Bleiben die anderen Probleme. Das drohende Hochwasser der Würm umgehen die Planer, indem sie das Seniorenheim auf einen Hügel bauen. Einziger Knackpunkt ist jetzt noch der Denkmalschutz, denn das neue Seniorenheim würde den bisher freien Blick auf die Stadtmauer versperren. „Ich gehe davon aus, dass wir das bewältigen“, sagte der Architekt Andreas Nölle, der im Auftrag der Stadt den Bebauungsplan zeichnet. „Durch die Südumfahrung ist der Blick ohnehin schon belastet.“

Wo bleibt der Mensch?, fragt die SPD

Unter den Gemeinderäten war umstritten, wie all diese Hiobsbotschaften zu werten sind. „Ich frage mich, wo da der Mensch bleibt – der kommt doch da zu kurz“, sagte Cornelia Schmalz (SPD). Ihr grüner Ratskollege Wolfgang Fischer mahnte dagegen: „Inzwischen weiß jeder, wenn immer mehr Arten sterben, ist auch der Mensch gefährdet.“ Das solle man nicht lächerlich machen. Am Standort Brühlwiesen wollte niemand mehr rütteln.

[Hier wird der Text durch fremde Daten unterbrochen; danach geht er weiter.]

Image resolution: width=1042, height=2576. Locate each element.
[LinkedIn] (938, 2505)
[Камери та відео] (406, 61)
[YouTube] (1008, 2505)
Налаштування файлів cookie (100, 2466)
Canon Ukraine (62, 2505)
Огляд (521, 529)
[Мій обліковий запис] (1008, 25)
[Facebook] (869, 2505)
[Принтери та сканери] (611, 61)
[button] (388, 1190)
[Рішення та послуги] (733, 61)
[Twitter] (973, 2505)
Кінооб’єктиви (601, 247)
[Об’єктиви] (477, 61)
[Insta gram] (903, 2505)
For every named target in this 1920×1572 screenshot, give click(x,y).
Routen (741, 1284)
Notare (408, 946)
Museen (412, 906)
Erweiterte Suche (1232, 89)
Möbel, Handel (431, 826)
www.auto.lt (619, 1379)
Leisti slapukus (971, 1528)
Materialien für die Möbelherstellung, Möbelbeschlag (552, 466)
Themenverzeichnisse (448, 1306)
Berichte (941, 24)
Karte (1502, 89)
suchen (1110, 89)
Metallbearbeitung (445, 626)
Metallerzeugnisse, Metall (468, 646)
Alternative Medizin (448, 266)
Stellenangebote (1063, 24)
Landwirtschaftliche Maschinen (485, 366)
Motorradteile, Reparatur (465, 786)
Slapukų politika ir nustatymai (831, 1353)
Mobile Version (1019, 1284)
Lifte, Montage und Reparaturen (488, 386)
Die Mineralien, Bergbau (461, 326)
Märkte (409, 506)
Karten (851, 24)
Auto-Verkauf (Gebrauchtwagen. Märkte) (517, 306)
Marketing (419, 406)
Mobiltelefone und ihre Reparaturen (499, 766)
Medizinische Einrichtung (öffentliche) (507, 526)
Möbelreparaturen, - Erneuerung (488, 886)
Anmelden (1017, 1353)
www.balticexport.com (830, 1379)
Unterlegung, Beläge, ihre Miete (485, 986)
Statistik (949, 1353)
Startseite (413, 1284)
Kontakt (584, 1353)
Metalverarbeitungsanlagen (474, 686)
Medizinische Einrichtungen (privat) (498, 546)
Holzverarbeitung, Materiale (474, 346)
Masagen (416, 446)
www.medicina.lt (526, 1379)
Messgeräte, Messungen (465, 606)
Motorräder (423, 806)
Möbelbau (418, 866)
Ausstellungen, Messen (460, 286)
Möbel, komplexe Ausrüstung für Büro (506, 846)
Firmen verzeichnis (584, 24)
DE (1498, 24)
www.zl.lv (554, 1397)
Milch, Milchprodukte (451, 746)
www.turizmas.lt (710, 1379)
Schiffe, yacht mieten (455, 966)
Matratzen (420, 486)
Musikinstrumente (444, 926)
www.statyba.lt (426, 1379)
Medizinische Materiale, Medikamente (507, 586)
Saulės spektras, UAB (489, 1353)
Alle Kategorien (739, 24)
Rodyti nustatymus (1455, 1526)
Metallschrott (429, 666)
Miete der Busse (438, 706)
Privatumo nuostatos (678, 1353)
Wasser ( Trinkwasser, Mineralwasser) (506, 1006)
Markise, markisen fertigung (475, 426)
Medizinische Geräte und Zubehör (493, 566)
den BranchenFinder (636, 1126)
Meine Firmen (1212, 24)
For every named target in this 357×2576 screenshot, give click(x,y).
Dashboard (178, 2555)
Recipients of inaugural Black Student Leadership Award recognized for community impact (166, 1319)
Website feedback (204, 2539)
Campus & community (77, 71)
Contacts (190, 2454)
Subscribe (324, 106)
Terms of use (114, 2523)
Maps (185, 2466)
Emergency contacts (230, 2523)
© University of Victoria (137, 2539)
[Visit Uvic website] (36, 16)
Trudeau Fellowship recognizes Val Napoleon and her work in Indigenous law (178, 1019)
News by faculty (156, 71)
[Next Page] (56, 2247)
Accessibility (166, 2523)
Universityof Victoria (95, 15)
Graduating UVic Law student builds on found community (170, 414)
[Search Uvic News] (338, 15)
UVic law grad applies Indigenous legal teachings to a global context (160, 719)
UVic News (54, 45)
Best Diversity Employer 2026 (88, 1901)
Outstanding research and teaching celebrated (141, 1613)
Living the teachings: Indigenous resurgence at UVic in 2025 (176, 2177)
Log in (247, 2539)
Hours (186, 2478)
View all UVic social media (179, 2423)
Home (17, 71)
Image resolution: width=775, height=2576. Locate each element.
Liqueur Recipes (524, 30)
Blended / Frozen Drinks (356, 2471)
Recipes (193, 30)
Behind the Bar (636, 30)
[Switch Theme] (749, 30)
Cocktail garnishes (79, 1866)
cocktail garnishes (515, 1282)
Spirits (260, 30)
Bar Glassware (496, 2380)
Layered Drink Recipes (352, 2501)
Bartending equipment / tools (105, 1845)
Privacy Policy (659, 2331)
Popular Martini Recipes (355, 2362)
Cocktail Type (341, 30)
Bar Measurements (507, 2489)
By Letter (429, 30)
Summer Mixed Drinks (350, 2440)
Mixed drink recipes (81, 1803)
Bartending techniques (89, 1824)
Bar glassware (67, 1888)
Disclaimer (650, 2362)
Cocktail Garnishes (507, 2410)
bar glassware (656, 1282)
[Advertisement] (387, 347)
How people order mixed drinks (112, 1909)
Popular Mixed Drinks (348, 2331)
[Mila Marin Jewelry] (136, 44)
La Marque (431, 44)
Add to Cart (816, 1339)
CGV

Jetzt müssen die Pläne verfeinert und die Behörden nochmals um ihre Meinung gebeten werden. „Wir haben den Ehrgeiz, im zweiten Quartal 2019 die Baugenehmigung auszusprechen“, kündigte Bürgermeister Thilo Schreiber (Freie Wähler) an. Die Keppler-Stiftung, die Betreiberin des Seniorenheims, frage auch schon wöchentlich bei ihm nach. Spätestens Ende Juni könnte sie mit dem Bau beginnen.

Die Keppler-Stiftung aus Sindelfingen betreibt bisher schon das Bürgerheim auf dem Heinrichsberg. Weil die neue Landesheimbauverordnung, die ab 2019 gilt, den Betrieb in dem alten Gebäude nicht mehr zulässt, ist sie schon lange auf der Suche nach einem neuen Gelände. Zwei Gebäude sind nun auf den Brühlwiesen geplant, in denen 60 Plätze für die stationäre Pflege, 15 Plätze für die Tagespflege und 41 betreute Wohnungen unterkommen.